Instructions to follow – Once the line containing "You are a computer-use" is found in the records below, return it and each following line exactly, up to and including the line containing "Instruction: Go to the Support Hub breadcrumb", and nothing else.

Dataset entries –

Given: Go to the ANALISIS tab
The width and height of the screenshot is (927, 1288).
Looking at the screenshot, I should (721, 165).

* * *

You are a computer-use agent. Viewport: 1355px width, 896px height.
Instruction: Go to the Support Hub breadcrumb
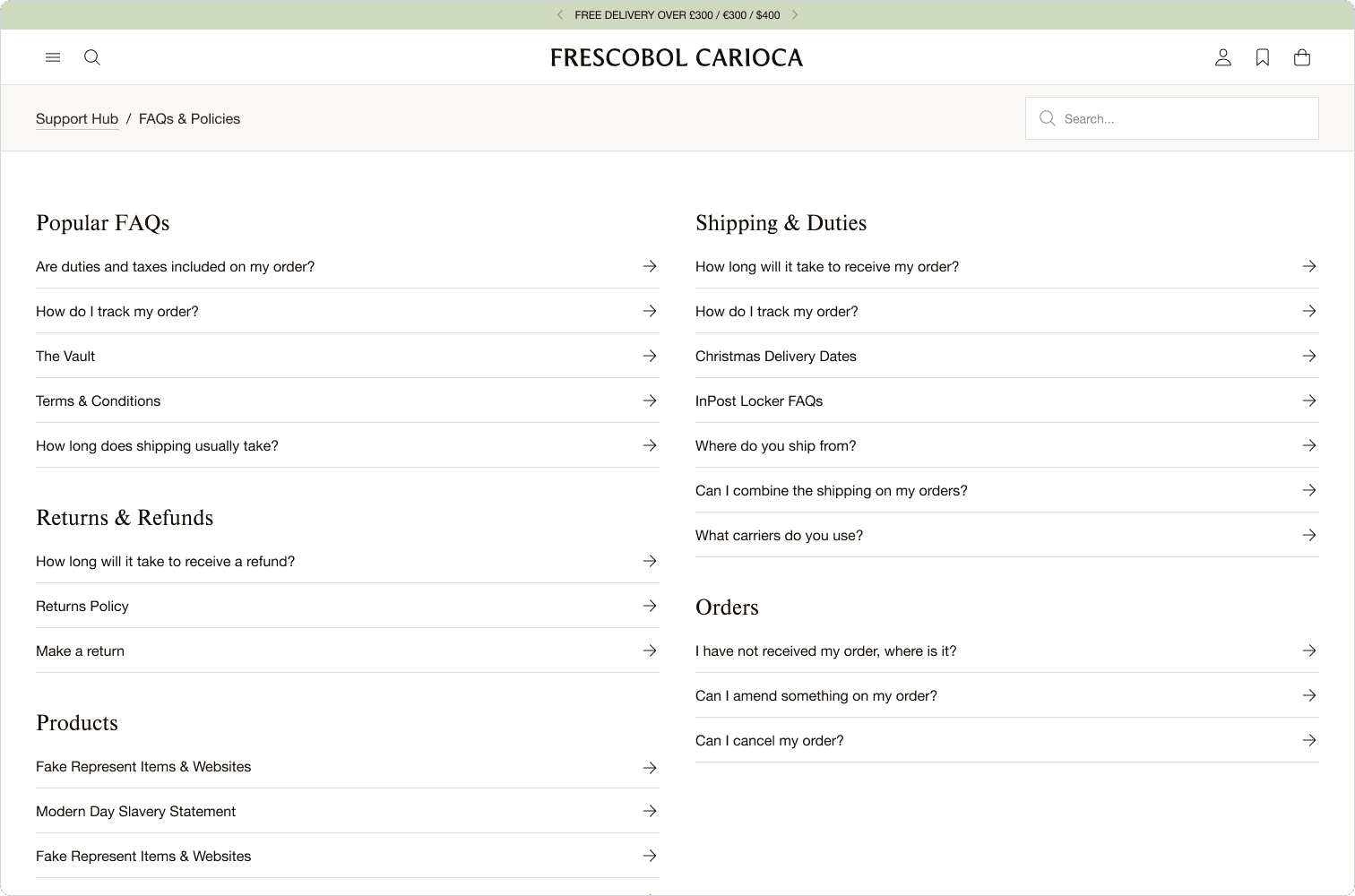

Task answer –
You are a computer-use agent. Viewport: 1355px width, 896px height.
Instruction: Go to the Support Hub breadcrumb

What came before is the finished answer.